The magic words of the day are "timely, targeted, and temporary." You can read all about it in studies released over the last two weeks by the left-wing Center for Economic and Policy Research, the center-left Brookings Institution and the nonpartisan Congressional Budget Office.

If all this sounds as though it came straight out of the Democratic playbook, well, yes. For anyone who remembers the last time politicians fought over how to cope with a recession, in 2001, there's a little bit of a through-the-looking-glass feel to the sudden consensus. That year, progressive economists and Democrats argued for a tax cut targeted at the poor and working class, and bitterly opposed the centerpiece of Bush's economic agenda: tax cuts that overwhelmingly benefited the richest Americans. The Democrats won a minor victory -- the tax rebate that put checks of around $300 into the pocketbooks of most Americans was a Democratic idea, co-opted by the Bush administration -- but only at the price of a major defeat, a massive tax cut for the rich that helped wipe out Bill Clinton's budget surplus and inaugurated a new era of ongoing budget deficits.

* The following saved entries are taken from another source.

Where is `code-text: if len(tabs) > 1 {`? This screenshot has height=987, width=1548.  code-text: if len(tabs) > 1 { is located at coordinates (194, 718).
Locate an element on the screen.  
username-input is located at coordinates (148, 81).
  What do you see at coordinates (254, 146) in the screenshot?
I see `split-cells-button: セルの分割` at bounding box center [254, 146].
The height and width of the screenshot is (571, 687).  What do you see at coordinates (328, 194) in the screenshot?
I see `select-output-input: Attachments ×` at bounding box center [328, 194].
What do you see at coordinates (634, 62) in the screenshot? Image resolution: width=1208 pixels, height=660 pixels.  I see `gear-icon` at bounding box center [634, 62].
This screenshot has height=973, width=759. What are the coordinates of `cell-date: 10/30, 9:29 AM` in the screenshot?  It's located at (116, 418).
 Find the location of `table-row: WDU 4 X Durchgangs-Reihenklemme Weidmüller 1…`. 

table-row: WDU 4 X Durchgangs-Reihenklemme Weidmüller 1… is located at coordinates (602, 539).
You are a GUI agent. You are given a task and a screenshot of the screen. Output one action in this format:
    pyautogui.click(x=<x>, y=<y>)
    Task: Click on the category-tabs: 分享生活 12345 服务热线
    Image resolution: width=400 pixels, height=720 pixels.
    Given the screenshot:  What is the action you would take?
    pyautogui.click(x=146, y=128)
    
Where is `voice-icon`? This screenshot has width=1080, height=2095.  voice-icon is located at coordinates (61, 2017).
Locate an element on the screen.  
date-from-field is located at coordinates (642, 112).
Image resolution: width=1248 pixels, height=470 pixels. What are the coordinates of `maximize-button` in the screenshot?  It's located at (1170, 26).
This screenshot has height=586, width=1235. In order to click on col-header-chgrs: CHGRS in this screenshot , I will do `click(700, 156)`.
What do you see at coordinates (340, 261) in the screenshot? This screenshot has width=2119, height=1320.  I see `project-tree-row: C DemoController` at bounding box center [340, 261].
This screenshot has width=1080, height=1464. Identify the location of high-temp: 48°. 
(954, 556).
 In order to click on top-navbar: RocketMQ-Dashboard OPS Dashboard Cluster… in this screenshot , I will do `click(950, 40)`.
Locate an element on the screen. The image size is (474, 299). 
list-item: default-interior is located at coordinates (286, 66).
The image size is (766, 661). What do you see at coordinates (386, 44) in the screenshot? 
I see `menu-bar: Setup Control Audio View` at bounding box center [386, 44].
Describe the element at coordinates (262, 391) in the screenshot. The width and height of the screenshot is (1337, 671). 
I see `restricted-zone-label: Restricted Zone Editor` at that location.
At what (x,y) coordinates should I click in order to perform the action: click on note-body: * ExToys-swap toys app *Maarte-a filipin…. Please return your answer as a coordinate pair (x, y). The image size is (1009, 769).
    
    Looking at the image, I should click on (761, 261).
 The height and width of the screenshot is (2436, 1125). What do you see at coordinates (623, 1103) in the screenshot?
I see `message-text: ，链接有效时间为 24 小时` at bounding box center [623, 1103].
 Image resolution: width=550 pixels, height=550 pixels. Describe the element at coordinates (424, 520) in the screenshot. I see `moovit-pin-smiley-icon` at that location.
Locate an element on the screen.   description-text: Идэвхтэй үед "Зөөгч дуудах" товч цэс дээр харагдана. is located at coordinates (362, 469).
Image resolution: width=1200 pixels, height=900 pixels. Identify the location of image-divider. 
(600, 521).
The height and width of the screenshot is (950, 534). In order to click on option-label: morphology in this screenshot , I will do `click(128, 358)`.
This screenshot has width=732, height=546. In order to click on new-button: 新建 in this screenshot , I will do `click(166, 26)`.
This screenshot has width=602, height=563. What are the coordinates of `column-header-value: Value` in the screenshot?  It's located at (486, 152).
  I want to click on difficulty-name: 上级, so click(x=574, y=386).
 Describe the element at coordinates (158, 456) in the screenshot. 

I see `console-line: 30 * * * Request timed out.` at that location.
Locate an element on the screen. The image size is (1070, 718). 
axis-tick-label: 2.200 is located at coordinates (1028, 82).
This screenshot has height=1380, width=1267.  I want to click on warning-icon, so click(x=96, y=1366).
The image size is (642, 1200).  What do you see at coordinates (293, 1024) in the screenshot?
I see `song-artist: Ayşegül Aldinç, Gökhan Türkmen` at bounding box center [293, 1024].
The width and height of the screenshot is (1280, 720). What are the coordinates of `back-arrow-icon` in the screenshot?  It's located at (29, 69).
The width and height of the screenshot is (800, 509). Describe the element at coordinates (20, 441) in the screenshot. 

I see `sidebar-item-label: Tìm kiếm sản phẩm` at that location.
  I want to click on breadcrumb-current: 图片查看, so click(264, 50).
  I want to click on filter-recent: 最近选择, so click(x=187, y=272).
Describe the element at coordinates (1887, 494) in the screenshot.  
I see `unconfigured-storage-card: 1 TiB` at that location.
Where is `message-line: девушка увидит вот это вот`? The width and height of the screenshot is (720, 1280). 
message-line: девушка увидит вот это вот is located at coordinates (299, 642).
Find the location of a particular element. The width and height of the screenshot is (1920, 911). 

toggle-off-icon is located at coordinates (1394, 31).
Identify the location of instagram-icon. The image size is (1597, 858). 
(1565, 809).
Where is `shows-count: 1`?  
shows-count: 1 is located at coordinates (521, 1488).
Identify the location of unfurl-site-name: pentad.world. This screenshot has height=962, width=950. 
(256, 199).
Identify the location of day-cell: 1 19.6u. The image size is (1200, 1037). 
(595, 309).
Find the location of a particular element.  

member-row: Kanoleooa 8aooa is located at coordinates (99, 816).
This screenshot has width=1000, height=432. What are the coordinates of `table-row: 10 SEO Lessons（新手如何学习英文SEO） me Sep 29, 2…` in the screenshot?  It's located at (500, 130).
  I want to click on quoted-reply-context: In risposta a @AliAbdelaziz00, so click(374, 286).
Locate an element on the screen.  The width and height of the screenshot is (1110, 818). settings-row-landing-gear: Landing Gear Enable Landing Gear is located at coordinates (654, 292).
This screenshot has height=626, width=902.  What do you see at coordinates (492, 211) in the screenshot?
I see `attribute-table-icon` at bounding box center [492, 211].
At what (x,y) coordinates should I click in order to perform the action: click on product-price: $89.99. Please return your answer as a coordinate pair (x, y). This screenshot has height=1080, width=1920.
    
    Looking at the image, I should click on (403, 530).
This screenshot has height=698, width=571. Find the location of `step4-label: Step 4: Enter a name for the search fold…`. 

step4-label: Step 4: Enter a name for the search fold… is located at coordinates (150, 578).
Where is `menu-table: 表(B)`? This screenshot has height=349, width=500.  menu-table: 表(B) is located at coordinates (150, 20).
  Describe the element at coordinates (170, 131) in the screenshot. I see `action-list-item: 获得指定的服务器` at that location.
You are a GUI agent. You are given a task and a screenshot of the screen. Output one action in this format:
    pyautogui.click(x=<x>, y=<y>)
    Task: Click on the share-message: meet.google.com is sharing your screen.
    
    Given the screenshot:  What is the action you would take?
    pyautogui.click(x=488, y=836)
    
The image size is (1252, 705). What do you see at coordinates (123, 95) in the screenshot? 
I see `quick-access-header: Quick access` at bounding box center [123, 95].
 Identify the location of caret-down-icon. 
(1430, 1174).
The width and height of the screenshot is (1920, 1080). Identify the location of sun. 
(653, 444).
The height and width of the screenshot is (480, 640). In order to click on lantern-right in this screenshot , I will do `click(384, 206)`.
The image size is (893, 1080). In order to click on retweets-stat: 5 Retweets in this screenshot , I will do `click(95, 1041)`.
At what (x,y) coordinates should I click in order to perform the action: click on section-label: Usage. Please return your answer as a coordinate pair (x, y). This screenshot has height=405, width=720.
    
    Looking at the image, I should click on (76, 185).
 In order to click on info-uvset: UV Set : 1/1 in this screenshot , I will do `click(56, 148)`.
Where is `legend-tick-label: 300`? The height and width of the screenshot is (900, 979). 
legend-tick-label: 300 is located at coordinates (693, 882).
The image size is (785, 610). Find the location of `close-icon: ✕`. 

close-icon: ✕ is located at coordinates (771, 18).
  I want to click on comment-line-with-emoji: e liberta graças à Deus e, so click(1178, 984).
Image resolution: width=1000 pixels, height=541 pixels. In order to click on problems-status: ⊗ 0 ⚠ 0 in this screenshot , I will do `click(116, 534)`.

Today, the Bush administration has been cagy about whether it's going to push for making its cherished tax cuts a part of a new fiscal stimulus package. To do so would likely kill any chance of a deal being cut with the Democratic majority in Congress. Given that majority, the Democrats are in a considerably stronger position this time around to help determine the form of any new government action. They are further aided by a growing consensus that the case for targeting a tax cut at poor and working-class Americans is smarter economics than ever. Which raises the questions: Why? What do we know now that we didn't know then?